CMS CY 2024 Physician Fee Schedule Final Rule Offers New Codes for Those Living with Serious Illness.
The Coalition to Transform Advanced Care (C-TAC) has shared the work they have done to support “several new codes and services being proposed that could significantly improve the care for those living with serious illness and their families.”
C-TAC had been advocating for a comprehensive assessment for those with serious illness to develop a person-centered care plan. “With the proposed rule, all those components, with the exception of assessing for caregiver burden, now have payment associated with them” according to C-TAC. They include:
- Caregiver training services billing codes- allows a practitioner to be paid for assessing whether caregiver training would help their patient achieve treatment goals and pay for the actual training time that can be done by others on the team so nurses, social workers and others can participate.
- Community health integration services referrals- coding and payment for person centered planning, health system coordination, promoting patient self-advocacy and facilitating access to community-based resources to address unmet social needs including using community health workers.
- Social determinants of health risk assessments billing codes- codes and payments can be furnished as an add-on to an annual wellness visit or in conjunction with and E/M visit.

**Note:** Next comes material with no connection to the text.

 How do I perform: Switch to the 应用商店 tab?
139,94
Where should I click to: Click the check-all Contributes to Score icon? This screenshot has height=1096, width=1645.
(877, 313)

- Principle Illness Navigation services (PIN)- A practitioner identifies the need for navigation and refers to trained and certified navigators to deliver the care. Navigators can be nurses, community health workers, case managers, social workers, etc.
- Adding “Feeling Heard and Understood” to quality measures for family medicine, internal medicine, and hematology/oncology specialties. This measure was developed by palliative care.
- Broadening access to behavioral and mental health services- marriage and family therapists, mental health counselors, and addiction counselors were added to Medicare Part B billable practitioners last year and the proposed rule now provides the regulations for that and also modifies the hospice conditions of participation (CoPs) to add them to hospice interdisciplinary team.